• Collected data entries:
.....

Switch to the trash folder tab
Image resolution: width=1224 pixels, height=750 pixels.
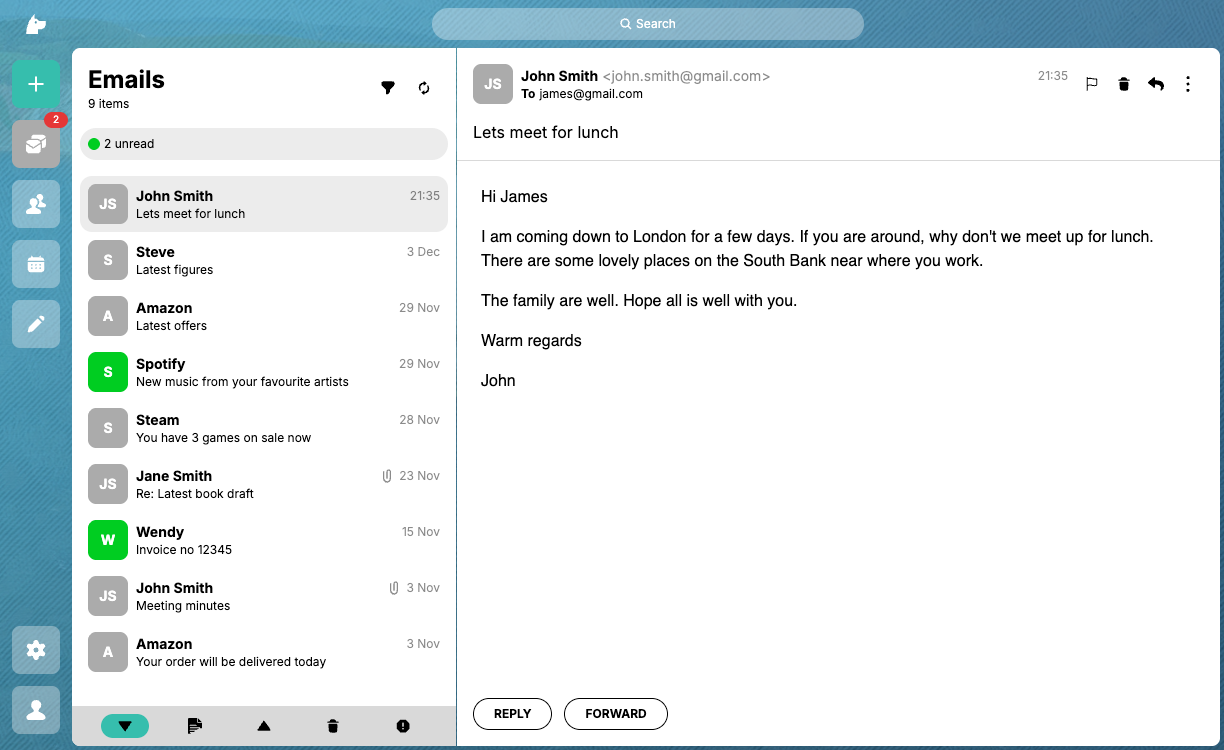333,726
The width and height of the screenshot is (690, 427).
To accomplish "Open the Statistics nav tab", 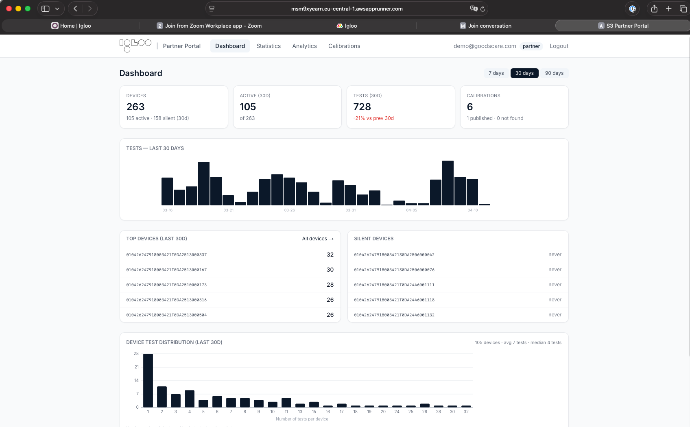I will click(x=268, y=46).
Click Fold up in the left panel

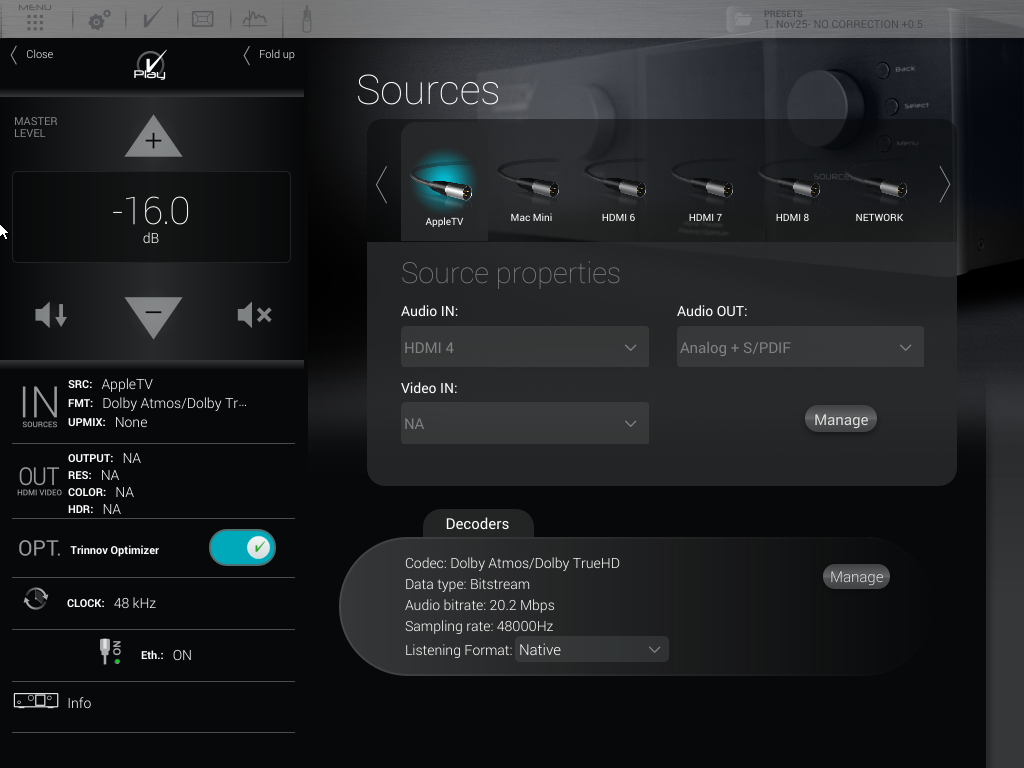270,55
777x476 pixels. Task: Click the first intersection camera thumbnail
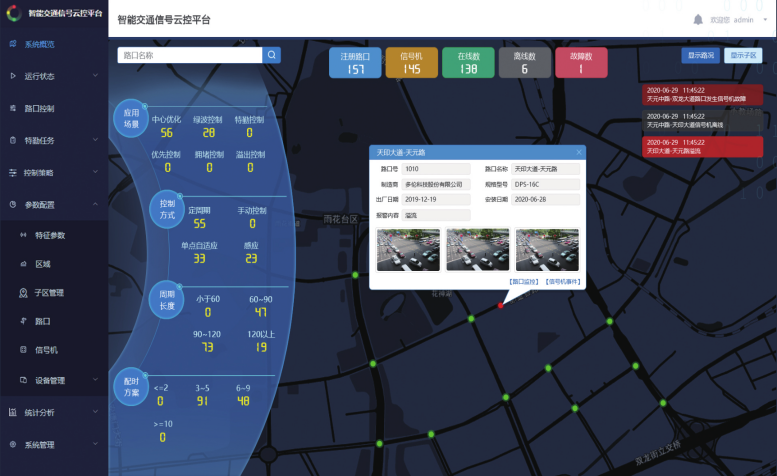coord(407,249)
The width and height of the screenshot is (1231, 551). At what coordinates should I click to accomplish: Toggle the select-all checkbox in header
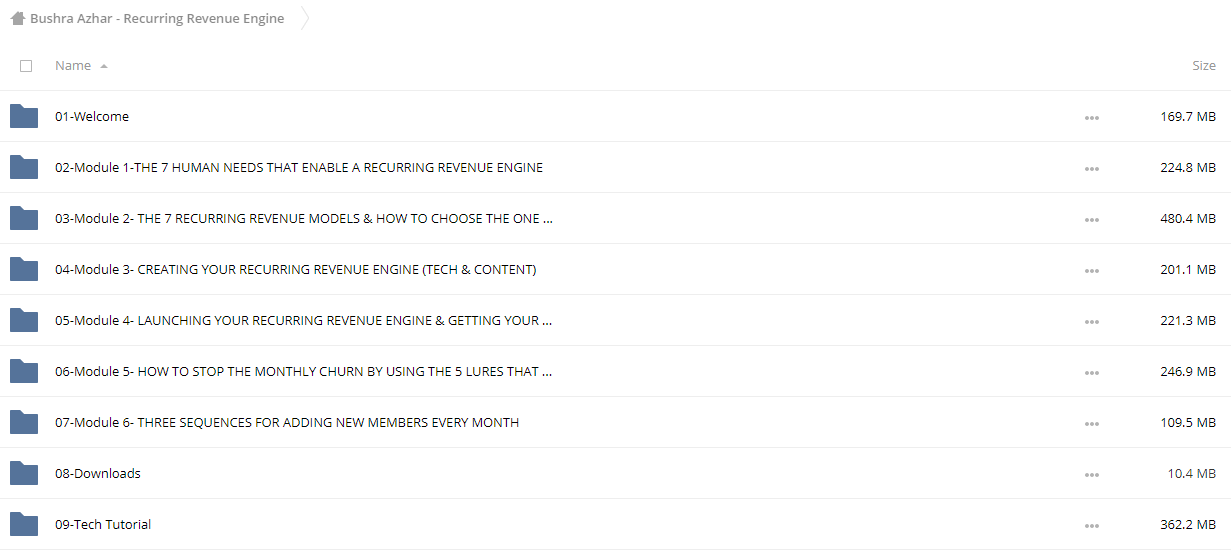(x=26, y=66)
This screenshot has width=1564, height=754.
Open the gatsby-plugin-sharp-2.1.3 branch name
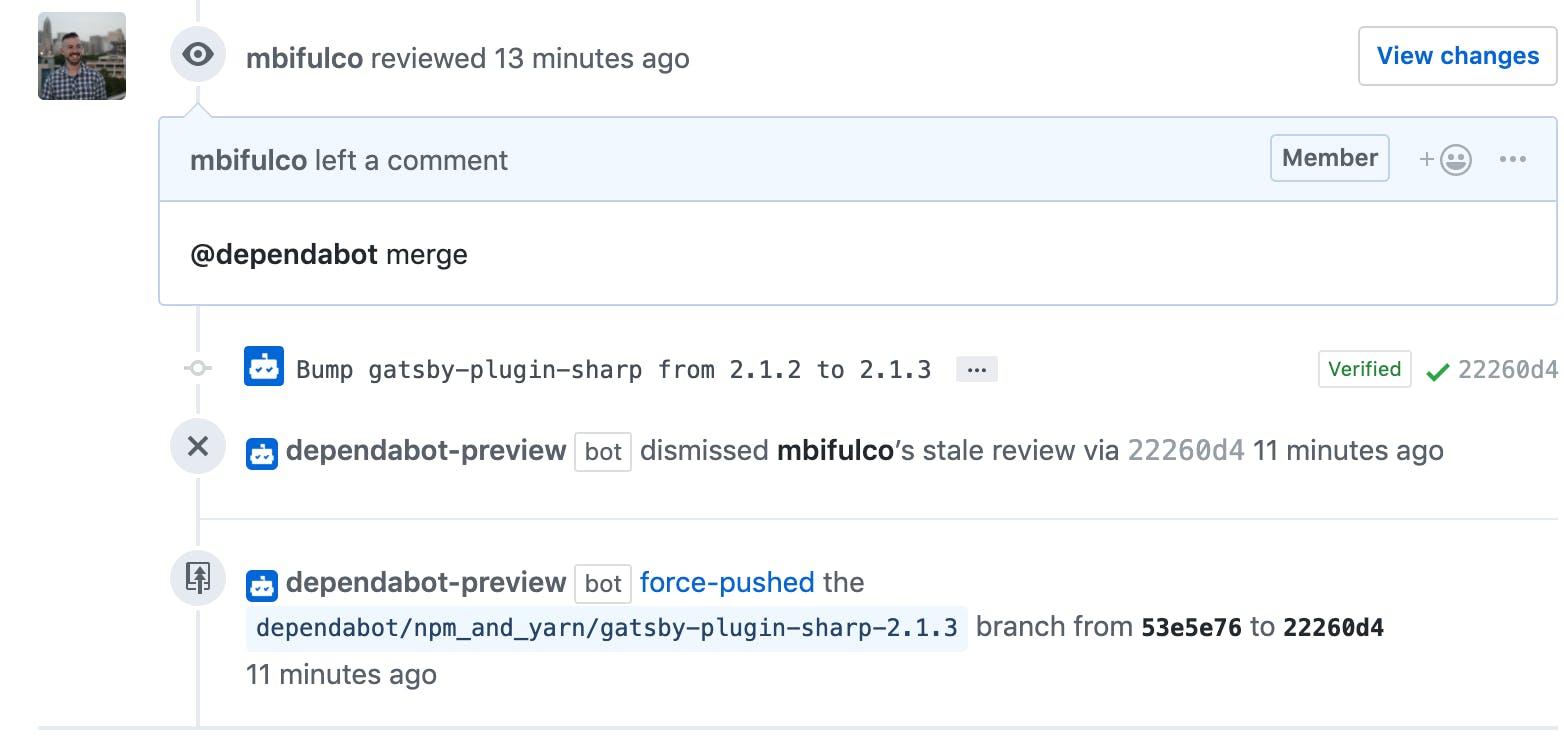point(607,628)
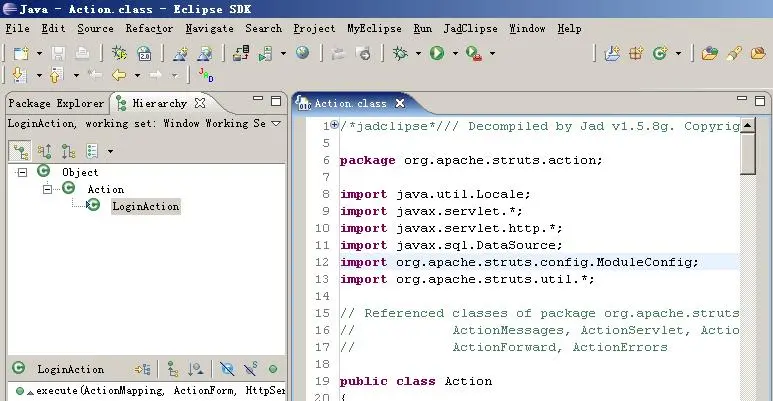Click the yellow Back navigation arrow

point(119,75)
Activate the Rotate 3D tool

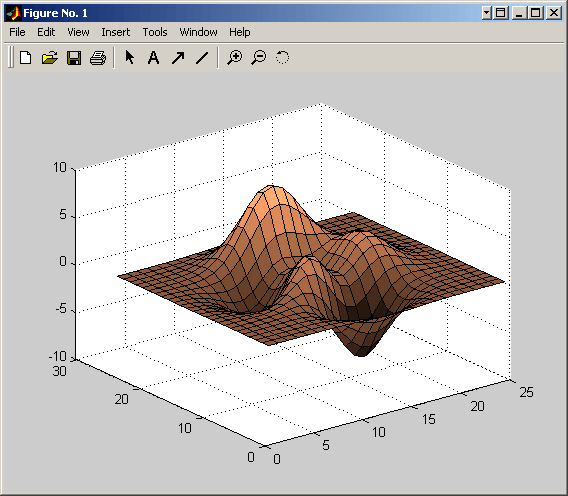[282, 57]
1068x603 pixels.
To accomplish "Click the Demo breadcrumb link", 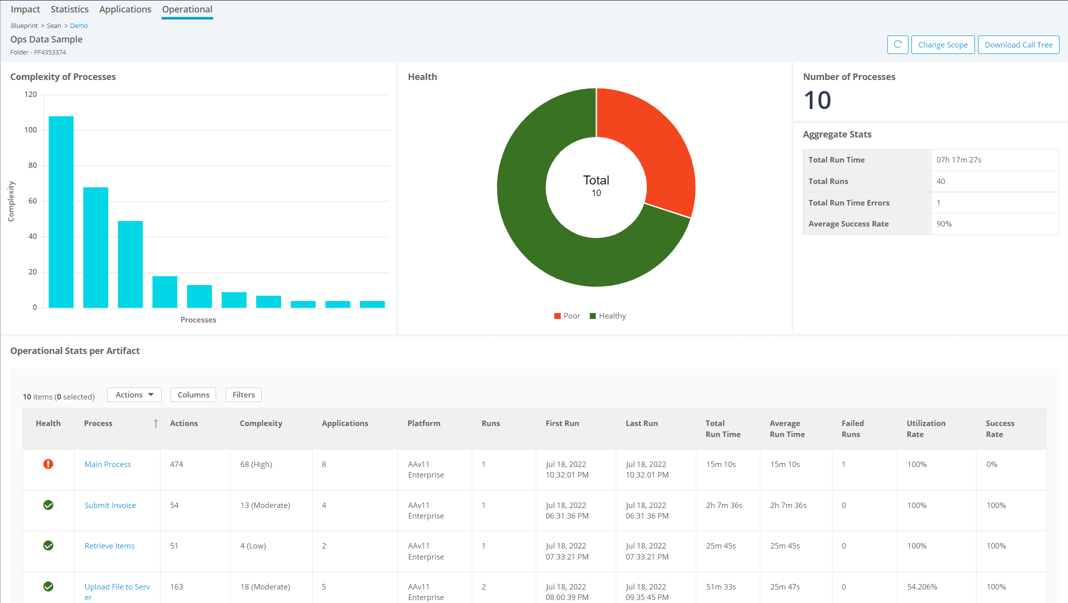I will point(78,25).
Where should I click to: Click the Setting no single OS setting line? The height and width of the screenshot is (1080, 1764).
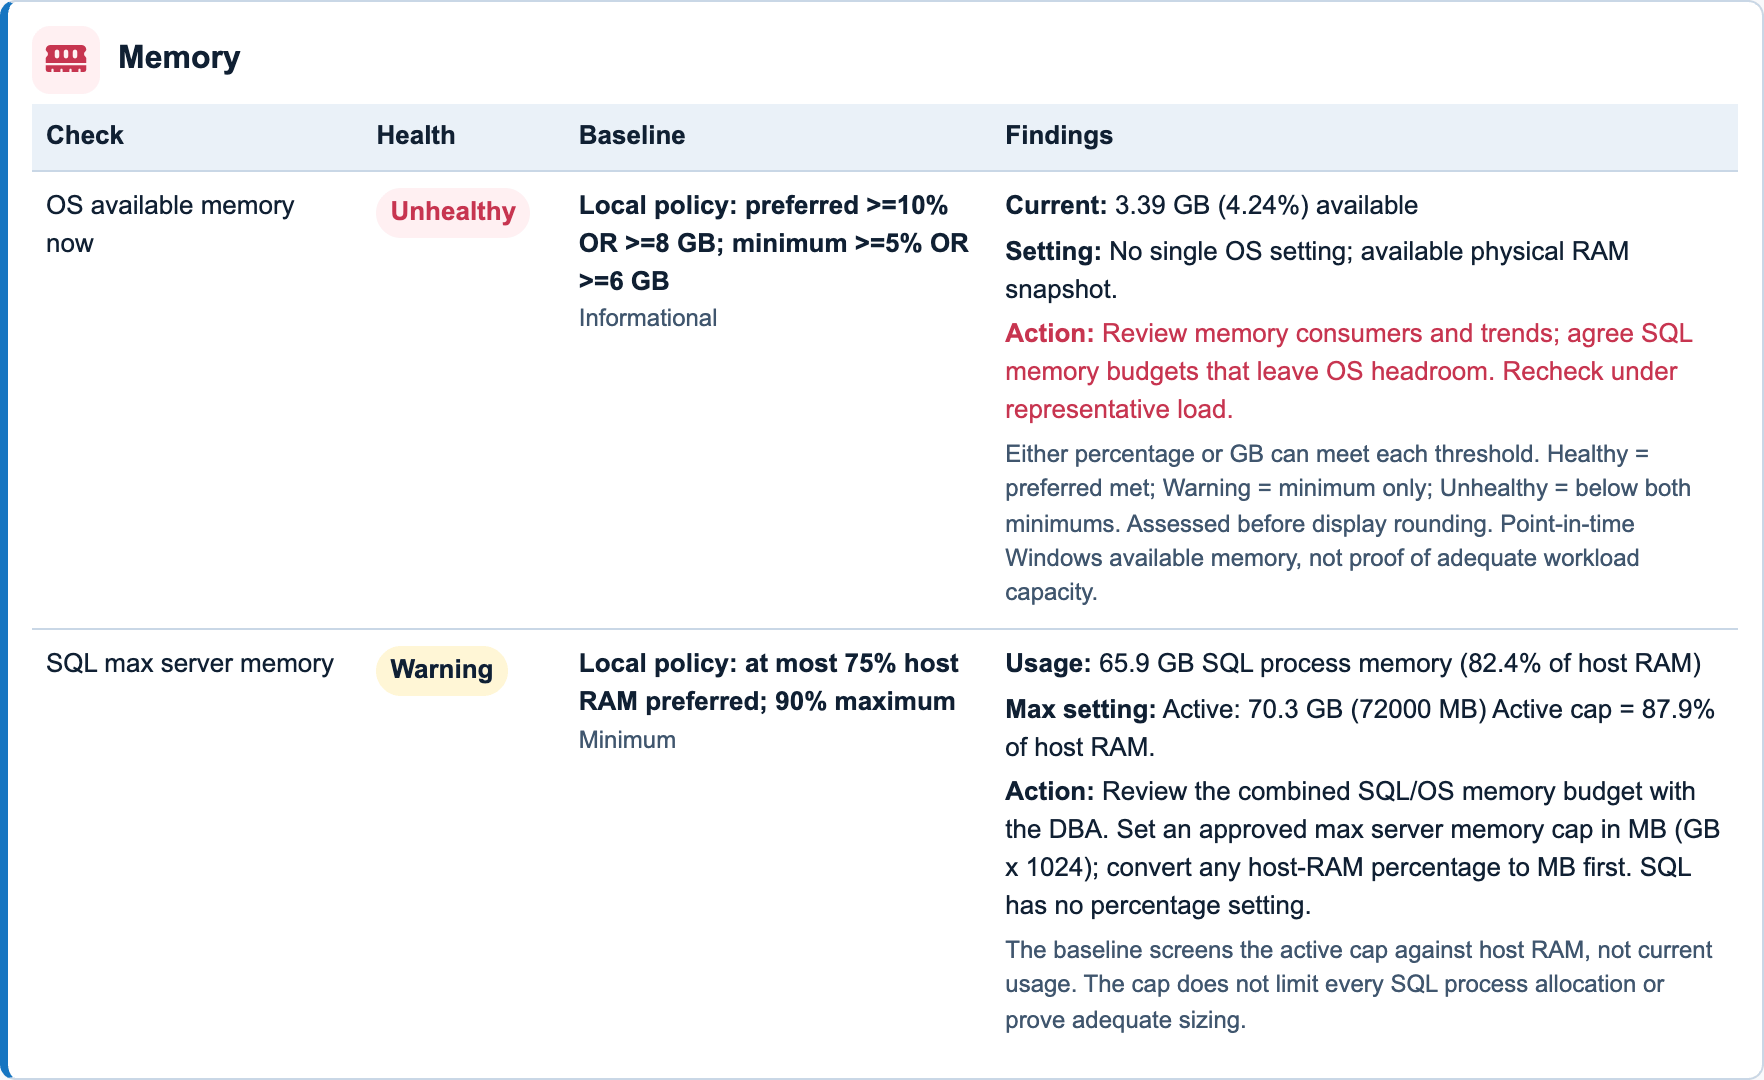click(x=1317, y=270)
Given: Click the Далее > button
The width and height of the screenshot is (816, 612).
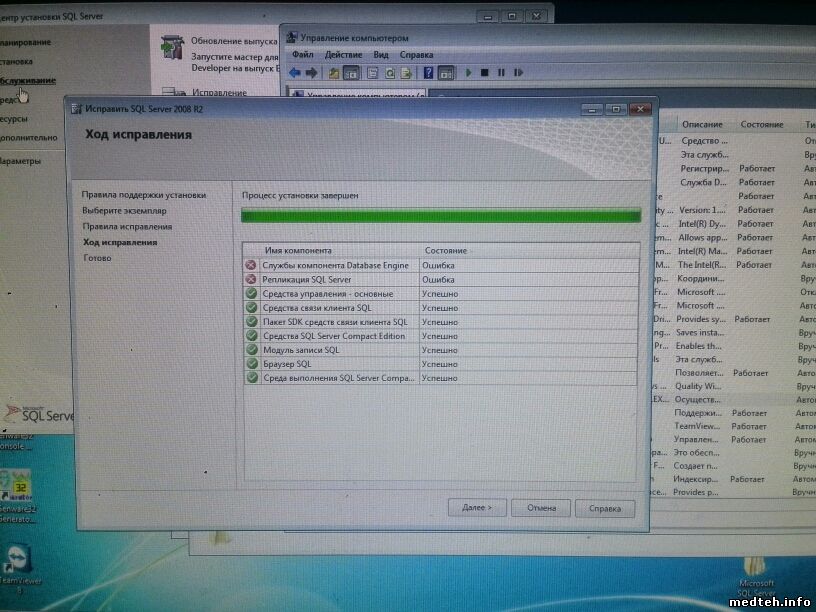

.....

Retype, word for word, the lines from the one with "Given: Click the Далее > button" through the last line of the entries above, and only those lines. Leave pictures out.

Given: Click the Далее > button
The width and height of the screenshot is (816, 612).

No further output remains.